# Exercise brief
Read through the records. Copy each line that has the word "connector".

(Stored items)
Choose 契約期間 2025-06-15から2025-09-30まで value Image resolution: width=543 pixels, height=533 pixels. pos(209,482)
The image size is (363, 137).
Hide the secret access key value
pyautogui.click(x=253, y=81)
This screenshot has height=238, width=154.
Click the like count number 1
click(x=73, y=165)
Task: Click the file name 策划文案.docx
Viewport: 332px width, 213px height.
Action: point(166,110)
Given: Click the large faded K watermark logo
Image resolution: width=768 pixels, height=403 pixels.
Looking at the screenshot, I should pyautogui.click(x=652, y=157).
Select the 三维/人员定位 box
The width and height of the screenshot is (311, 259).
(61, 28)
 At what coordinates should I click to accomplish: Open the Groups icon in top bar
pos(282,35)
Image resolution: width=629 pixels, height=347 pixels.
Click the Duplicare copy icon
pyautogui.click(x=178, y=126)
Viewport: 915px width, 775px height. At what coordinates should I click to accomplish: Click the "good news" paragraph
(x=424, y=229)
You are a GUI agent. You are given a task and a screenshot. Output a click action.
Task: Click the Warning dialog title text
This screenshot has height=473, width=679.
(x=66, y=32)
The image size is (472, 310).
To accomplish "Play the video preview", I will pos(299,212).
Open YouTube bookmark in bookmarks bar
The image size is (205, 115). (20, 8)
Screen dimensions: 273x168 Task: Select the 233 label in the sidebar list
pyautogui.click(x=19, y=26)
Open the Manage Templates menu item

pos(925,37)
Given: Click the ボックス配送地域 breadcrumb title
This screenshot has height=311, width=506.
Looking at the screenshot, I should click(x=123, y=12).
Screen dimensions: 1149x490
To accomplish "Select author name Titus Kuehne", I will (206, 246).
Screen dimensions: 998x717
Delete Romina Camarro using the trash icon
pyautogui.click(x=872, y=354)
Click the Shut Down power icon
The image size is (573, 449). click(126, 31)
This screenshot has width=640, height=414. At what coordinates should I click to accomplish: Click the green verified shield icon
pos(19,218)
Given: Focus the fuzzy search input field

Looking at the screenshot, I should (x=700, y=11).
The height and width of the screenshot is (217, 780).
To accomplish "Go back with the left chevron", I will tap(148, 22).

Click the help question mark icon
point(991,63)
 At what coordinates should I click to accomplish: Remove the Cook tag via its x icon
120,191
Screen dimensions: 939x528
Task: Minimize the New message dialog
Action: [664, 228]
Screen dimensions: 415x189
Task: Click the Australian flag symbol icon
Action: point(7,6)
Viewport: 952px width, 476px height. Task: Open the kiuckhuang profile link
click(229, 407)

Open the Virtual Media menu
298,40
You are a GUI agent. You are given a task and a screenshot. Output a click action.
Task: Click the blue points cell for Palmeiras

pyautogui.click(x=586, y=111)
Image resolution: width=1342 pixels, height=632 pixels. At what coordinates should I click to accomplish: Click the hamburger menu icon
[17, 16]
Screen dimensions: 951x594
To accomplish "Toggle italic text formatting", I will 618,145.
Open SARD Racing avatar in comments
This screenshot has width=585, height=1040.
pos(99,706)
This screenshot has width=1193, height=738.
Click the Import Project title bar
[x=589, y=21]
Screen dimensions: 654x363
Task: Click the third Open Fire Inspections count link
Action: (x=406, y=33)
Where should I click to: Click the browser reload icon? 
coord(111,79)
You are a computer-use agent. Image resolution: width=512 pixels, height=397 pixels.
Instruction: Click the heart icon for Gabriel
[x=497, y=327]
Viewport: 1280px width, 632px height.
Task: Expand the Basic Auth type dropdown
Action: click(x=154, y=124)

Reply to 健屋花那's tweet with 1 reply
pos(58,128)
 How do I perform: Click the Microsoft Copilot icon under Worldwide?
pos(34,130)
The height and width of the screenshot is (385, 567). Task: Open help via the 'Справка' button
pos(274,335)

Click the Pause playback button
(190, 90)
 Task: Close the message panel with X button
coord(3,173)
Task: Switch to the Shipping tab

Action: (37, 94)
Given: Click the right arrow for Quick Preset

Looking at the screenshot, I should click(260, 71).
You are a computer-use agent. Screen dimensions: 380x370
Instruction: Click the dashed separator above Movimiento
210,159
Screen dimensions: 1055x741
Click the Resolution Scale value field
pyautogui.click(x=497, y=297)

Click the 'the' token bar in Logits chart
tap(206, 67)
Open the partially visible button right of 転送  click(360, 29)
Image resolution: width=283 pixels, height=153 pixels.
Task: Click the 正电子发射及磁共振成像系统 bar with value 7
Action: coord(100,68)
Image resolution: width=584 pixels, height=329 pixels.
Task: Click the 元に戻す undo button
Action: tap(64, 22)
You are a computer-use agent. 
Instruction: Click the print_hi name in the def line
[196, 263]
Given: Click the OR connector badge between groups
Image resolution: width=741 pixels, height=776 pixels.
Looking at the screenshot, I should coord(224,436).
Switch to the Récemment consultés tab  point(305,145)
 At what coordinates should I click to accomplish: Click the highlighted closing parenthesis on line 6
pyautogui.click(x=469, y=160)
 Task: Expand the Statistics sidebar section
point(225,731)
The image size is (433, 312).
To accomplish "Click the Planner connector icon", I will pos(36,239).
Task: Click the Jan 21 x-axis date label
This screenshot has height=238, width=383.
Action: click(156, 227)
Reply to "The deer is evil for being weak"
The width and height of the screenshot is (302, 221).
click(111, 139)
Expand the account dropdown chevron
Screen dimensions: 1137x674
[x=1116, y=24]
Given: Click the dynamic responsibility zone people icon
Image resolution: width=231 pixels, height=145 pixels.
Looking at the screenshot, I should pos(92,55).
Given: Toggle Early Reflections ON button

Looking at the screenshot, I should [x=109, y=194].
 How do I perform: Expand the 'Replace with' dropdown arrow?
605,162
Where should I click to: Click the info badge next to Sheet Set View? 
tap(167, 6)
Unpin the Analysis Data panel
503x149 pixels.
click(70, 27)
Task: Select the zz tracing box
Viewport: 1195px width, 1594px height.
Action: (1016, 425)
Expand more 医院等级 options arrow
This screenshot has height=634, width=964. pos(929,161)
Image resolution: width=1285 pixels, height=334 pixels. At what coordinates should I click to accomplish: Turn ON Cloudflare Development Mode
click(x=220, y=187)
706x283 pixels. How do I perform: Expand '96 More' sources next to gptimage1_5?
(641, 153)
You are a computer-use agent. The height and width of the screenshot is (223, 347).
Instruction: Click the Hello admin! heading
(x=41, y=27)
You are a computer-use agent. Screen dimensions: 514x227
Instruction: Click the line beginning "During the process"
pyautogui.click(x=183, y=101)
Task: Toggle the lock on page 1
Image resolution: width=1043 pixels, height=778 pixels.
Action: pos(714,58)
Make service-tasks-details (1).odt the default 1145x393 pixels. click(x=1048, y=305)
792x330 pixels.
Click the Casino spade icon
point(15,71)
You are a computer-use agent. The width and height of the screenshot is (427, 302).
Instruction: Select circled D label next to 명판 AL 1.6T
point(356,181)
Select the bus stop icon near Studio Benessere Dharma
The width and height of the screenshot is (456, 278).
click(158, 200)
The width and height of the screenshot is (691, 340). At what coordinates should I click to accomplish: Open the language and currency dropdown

# Exercise result
Given: Click the OR connector badge between groups
To accomplish "Click the Planner connector icon", I will pos(36,239).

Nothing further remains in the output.